Your Daily Bread: Earn it with a Baking Career
By Marianne SalinaBread and water--many survived on it throughout history, and they made it themselves of whatever was available. But today, homemade bread has become a luxury where once it was a necessity
Sourdough Bread: Oven-baked Gold
The forty-niners of the western gold rush days never took cooking classes but they essentially invented sourdough bread, cooking for themselves in primitive conditions. In the morning they'd mix milk and flour into a dough and leave it behind the wood stove to warm throughout the day. By evening it would have risen, bubbly and sour, and be ready for them to add flour, leavening agents and some kind of shortening, then form it into biscuits to bake. In the San Francisco bay area, the starter--the flour and milk that soured and rose behind the stove all day--took on the distinctive taste of the salt air, making San Francisco sourdough a class unto itself.

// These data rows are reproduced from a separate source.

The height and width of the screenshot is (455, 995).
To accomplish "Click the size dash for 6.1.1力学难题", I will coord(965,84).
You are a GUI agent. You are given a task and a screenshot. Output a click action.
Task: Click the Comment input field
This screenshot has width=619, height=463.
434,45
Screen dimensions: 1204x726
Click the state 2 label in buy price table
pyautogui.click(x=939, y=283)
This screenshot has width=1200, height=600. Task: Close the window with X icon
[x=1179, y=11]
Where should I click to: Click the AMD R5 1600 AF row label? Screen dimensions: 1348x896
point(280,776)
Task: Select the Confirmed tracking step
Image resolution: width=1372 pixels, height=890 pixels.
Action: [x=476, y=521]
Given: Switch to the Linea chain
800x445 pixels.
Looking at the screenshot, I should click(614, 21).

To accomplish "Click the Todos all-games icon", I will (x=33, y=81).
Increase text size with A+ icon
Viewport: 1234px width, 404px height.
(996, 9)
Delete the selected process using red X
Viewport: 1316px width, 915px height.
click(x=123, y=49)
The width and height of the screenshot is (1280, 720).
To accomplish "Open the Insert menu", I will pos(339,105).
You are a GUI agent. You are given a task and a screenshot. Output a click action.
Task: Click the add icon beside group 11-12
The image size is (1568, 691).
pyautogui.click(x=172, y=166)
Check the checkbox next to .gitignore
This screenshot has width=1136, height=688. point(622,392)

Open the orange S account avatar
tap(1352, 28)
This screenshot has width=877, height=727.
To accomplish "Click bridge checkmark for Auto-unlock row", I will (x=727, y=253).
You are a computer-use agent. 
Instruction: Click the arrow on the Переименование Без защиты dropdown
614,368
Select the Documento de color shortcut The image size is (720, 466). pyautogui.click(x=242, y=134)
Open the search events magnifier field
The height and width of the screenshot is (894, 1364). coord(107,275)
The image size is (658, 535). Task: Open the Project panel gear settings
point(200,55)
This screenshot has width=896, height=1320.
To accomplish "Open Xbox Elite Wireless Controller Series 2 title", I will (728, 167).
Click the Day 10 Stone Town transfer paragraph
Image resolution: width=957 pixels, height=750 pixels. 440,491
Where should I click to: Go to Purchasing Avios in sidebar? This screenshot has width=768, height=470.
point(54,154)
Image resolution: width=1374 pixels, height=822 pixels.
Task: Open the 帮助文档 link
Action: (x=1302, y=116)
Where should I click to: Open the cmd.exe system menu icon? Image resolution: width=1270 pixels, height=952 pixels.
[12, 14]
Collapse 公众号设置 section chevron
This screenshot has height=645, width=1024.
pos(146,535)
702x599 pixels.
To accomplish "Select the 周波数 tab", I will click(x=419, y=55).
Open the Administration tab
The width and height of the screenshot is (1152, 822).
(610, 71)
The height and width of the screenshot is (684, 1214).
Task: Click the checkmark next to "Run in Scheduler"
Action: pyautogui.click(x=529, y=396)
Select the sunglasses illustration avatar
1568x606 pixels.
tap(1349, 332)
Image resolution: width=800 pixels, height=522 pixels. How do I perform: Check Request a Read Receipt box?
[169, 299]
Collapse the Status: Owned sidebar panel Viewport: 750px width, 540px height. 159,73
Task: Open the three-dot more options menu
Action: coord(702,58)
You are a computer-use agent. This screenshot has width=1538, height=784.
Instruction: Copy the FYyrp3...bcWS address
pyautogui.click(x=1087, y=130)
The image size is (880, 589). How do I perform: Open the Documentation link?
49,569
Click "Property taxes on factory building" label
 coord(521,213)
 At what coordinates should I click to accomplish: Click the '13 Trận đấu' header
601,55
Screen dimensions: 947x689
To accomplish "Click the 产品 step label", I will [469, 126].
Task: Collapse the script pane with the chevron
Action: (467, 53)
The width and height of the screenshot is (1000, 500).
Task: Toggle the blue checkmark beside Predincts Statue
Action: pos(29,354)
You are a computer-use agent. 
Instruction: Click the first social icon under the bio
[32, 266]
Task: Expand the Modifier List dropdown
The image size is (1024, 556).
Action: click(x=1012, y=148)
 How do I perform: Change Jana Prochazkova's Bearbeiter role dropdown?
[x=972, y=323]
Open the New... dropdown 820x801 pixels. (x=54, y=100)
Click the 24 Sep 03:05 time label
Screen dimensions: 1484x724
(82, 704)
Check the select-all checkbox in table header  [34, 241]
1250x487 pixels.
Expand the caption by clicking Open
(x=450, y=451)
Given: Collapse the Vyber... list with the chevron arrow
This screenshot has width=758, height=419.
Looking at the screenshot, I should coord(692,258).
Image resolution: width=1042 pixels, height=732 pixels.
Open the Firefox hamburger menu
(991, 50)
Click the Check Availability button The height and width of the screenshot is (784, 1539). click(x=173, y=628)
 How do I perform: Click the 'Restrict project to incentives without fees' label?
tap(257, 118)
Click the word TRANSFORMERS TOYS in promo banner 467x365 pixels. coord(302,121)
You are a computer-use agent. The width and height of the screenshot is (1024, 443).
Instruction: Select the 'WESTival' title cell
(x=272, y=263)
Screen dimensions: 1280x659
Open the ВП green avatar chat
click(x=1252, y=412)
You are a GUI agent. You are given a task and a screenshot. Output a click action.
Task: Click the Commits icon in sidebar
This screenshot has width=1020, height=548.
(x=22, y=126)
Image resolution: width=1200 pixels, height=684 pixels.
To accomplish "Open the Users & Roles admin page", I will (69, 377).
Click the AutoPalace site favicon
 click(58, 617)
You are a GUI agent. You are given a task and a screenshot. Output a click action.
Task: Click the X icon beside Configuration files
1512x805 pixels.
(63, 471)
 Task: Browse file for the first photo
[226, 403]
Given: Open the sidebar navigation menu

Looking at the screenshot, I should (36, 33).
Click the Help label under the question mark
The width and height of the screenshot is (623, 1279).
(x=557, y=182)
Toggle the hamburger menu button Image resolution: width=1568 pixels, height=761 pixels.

Pioneer women on the trail coming West would keep their balls of bread dough going as another kind of starter, pulling off pieces to mix with more flour and water, creating bread dough that rose throughout the day while keeping their original starter going. When they'd stop for the night the bread would be risen and ready to bake for the evening meal.
Bread Making Around the World
Culinary classes can teach you the basics of making your own bread, filling the house with the smell of fresh baked bread, and how to create splendid gift breads, from holiday stollen (a traditional German Christmas bread, stuffed with fruits and nuts) to Italian ciabatta bread for dinner. After taking a cooking class you can answer the age old question: "What's for dinner?" With something new: "French cooking!" If you've taken a bread-making class, dinner might be accompanied by fresh baguettes.
So if you're looking for a career change, or simply following your passions, taking a cooking class can lead you to a new menu of answers to "What's for dinner?"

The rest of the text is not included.